In summer 2003, trade unions in the Danish building industry broke off cooperation with the Association of Employers in the Danish Building Industry because its managing director advised employers in the industry to use cheap labour from central and eastern European countries when they join the EU in May 2004.

A recent statement from the managing director of the Association of Employers in the Danish Building Industry (Dansk Byggeri) has angered trade unions represented in the building industry, the General Workers' Union (Specialarbejderforbundet i Danmark, SiD) and the Union of Wood, Industrial and Building Workers (Forbundet Træ-Industri-Byg, TIB). He stated that it would be a sign of bad management and leadership if Danish building industry employers did not take advantage of the opportunity to employ workers from Poland and the Baltic states after they join the European Union in 1 May 2004. Such workers could be hired at the lowest wage laid down in the relevant collective agreement without any difficulty. Normally Danish workers are paid close to the double the sector's minimum wage of DKK 94 per hour because of local agreements and acquired bonus entitlements. Hiring a central or eastern European worker on the lowest possible wage might breach the spirit of the wage development agreed in collective bargaining, but would not be against any collectively agreed or legislative provision. The employers also state that Danish workers on a building site will not be able to demand that new recruits from eastern Europe be paid at the same rate as them.

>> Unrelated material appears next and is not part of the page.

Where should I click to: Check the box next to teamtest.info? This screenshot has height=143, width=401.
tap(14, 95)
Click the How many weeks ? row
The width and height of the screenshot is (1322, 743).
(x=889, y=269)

The president of the trade union cartel for building and construction (Bygnings-, Anlægs, and Trækartellet, BAT) said that he was very surprised and angry about the statement, which he sees as undermining the existing cooperation between the employers’ organisation and unions. He claimed that the statement was a provocation which advised against applying against the valid agreements concluded at the bargaining table and even invited employers to employ unorganised labour. The unions stated that Dansk Byggeri apparently wants to break the 'ethical rule' that members of the employers' association should be loyal to agreements and good practice in Danish society. The unions have immediately ceased all cooperation with Dansk Byggeri, including two conferences called on the 'Day of the Danish building industry', and have also threatened to take industrial action at workplaces if central and eastern Europeans are employed to work there in great numbers for a wage much lower than that of their Danish colleagues.